- Try it:
Your result should be every line of the records below that contains the word "will".

━━━━━━━━━━

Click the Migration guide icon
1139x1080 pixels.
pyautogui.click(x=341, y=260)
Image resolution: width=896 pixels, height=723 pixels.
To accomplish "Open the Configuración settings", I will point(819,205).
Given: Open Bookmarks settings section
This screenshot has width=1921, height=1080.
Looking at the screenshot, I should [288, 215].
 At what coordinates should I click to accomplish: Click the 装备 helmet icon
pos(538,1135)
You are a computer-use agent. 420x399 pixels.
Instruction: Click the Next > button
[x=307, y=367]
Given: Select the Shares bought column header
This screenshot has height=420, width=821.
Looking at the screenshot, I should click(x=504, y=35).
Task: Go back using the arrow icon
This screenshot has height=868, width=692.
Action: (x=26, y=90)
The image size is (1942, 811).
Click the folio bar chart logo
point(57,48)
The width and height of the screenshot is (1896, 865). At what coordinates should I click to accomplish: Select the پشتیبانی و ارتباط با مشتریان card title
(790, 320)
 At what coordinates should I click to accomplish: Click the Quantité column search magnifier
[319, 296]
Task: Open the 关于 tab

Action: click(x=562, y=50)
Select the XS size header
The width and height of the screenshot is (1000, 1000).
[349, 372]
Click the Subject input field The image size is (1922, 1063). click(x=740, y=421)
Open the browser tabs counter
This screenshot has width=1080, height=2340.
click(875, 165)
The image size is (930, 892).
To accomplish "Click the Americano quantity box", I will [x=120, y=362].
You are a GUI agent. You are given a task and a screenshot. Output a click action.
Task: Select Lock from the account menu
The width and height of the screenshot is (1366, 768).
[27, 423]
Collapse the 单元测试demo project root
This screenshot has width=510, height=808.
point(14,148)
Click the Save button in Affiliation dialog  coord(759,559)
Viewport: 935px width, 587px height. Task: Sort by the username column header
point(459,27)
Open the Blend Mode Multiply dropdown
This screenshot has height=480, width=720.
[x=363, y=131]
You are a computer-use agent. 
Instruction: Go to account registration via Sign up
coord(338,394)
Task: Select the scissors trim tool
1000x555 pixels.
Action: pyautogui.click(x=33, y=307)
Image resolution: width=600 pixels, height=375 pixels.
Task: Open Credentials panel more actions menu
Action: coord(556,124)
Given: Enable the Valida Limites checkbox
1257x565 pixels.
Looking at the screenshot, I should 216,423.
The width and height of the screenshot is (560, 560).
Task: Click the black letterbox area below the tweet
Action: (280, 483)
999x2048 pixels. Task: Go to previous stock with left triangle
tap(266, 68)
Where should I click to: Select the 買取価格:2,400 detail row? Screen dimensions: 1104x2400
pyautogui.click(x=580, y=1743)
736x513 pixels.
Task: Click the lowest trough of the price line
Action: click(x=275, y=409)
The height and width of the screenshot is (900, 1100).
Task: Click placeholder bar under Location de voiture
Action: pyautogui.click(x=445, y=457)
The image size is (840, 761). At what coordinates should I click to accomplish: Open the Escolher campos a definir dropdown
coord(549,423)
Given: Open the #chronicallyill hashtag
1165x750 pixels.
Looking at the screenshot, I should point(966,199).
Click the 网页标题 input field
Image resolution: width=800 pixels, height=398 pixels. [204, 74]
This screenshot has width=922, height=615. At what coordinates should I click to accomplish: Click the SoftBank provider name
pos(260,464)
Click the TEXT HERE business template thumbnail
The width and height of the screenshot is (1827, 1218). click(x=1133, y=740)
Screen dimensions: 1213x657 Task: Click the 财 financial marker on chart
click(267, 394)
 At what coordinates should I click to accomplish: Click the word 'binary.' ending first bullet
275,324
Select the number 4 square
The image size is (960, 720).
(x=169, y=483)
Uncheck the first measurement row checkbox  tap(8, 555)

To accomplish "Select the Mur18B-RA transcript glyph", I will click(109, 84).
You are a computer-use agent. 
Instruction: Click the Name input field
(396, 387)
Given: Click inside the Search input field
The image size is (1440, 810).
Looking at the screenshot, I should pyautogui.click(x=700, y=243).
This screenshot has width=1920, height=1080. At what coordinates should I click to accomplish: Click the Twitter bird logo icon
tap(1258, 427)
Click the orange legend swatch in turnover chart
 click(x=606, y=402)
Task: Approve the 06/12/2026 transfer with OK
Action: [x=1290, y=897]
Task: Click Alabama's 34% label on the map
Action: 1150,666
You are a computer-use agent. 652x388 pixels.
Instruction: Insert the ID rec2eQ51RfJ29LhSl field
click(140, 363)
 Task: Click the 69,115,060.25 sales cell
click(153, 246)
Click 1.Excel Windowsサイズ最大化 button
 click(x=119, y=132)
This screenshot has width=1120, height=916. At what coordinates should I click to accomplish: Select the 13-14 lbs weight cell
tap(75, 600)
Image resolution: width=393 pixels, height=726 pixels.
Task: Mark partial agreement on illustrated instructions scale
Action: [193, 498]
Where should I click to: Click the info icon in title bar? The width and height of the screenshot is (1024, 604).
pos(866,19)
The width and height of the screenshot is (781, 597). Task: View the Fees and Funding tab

━━━━━━━━━━

- Response for this exercise:
To accomplish "Open the Configuración settings", I will point(819,205).
To accomplish "Click the Americano quantity box", I will [x=120, y=362].
To accomplish "Select the Mur18B-RA transcript glyph", I will click(109, 84).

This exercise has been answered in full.